Con detenimiento observas las telarañas vencidas por el sol y los días. Las arañas deben habitar  por debajo de la hamaca, otras prefieren la oscuridad de las cortinas. Sin embargo, el calor las debe taladrar igualmente el seso, a juzgar por el número de insectos muertos que aparecen al descorrer la tela fucsia de las cortinas. Pasas a la acción y  tu cuerpo magullado reposa sobre la curva de relax y madera clara. Siempre miraste con deseo a las mecedoras, recaes ahora en esta tumbona combada de mimbre que te acomoda el sueño de media tarde. Los ojos entornados disfrutan del paisaje interior de tu nuevo habitat. Aquí todas las maderas son macizas. Muebles que juegan en una sinfonía cromática de colores, una sucesión de matices de robles esmaltados hasta llegar a la talla tosca del roble macizo, natural. La mesa de café baja, cercana a uno de los sofás del living, es bruta, llana, sin aristas: contiene la energía de la materia prima, sin pulir.

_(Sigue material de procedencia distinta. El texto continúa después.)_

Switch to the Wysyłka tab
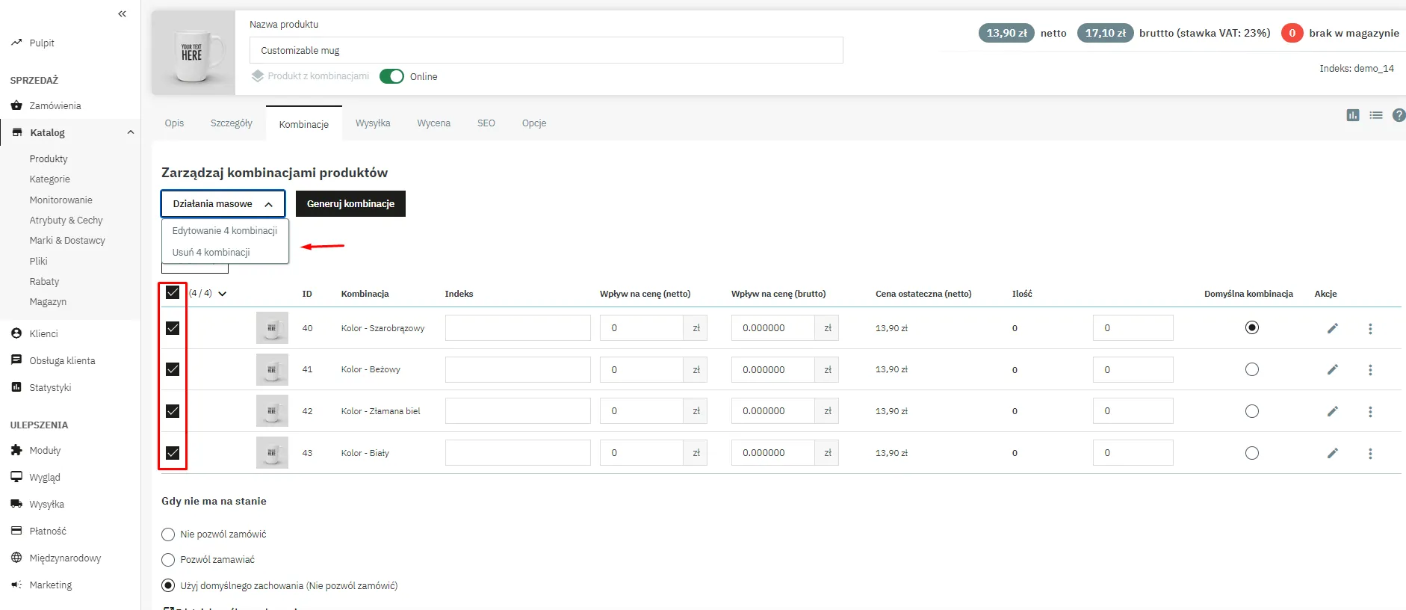 [x=373, y=123]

Disfrutas de la amplitud de líneas: los espacios diáfanos, las vigas de madera vista, los amplios ventanales. Esta arquitectura de invierno que invita al sol a entrar es nórdica y te hace sentir en casa, en tu propia casa. Esa que nunca podrás comprar. Suena el viento recorriendo las ramas por el bosque de pinos, sorda buscas el rugido de un motor y llegan, en cambio, los sonidos cálidos de los cencerros de las vacas. Adoras este silencio uterino. El alborozo de los niños se escucha lejano y deseas que siga siendo un eco distante.

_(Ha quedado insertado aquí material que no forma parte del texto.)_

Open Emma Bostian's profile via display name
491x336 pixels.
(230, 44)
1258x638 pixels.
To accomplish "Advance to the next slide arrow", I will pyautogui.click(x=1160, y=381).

Aunque trajiste cuatro pares de botas para andar por el campo, prefieres andar descalza sobre la tarima. Unos calcetines gordos te dan un aspecto alemán. El gato merodea por afuera, quiere entrar pero le sientes extraño, asertiva le niegas el paso. Sacas la basura con decenas de arañas muertas, disecadas por los grandes ventanales del oeste. Las otras, las vivas, cohabitan contigo, en principio, no te molestan.